RSV Vaccines for Older Adults: Second Season Recommendations 2026

What RSV Vaccines Are Available for Older Adults?

In May 2023, the FDA approved two RSV vaccines for adults aged 60 and older, marking the first time any RSV vaccines became available after decades of research setbacks. Arexvy, developed by GSK, is a recombinant protein vaccine containing the RSV prefusion F (preF) glycoprotein from RSV subtype A, combined with GSK's AS01E adjuvant system. The pivotal AReSVi-006 trial enrolled approximately 25,000 adults aged 60+ across 17 countries and demonstrated 82.6% efficacy against RSV-associated lower respiratory tract disease (LRTD) and 94.1% efficacy against severe RSV LRTD in the first season.

Abrysvo, developed by Pfizer, is a bivalent vaccine containing stabilized prefusion F proteins from both RSV subtype A and RSV subtype B, administered without adjuvant. The RENOIR trial (approximately 37,000 participants aged 60+) showed 66.7% efficacy against RSV-associated LRTD with at least two symptoms, and 85.7% efficacy against RSV-LRTD with three or more symptoms in the first season.

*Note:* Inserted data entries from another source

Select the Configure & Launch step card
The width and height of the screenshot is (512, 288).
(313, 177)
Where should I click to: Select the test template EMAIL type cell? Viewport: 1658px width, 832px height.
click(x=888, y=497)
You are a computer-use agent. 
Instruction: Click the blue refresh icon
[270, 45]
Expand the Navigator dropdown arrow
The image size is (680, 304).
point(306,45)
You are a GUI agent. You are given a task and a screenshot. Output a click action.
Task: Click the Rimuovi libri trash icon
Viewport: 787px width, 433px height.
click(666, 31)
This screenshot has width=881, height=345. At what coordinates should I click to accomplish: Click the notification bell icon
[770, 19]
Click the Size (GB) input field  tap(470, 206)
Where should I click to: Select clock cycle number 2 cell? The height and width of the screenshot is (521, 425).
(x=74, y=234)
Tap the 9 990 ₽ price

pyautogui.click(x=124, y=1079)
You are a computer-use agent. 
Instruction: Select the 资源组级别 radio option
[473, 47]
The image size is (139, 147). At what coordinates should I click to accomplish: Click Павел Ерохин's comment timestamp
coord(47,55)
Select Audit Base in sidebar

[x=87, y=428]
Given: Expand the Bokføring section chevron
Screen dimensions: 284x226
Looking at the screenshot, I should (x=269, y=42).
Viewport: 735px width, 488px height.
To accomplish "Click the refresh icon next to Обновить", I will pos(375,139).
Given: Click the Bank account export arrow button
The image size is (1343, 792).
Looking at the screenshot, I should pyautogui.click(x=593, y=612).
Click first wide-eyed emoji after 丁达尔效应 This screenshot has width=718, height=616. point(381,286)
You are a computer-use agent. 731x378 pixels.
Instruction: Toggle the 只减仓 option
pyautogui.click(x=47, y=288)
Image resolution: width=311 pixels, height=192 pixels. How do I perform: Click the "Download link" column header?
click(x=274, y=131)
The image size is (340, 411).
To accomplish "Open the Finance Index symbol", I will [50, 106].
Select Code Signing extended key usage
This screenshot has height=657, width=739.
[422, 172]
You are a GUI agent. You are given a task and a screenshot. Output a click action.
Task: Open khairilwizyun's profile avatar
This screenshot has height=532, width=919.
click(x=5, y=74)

Abrysvo is also FDA-approved for administration to pregnant individuals at 32-36 weeks gestation to provide passive immunity to newborns, making it dual-indicated.

Both vaccines are administered as single intramuscular injections. The ACIP recommended these vaccines under a shared clinical decision-making framework rather than a universal recommendation, meaning that the decision to vaccinate should be made through discussion between patient and clinician, considering individual risk factors, health status, and preferences. Adults at highest risk — including those with chronic heart or lung disease, diabetes, immunocompromising conditions, or residents of long-term care facilities — are most likely to benefit from vaccination.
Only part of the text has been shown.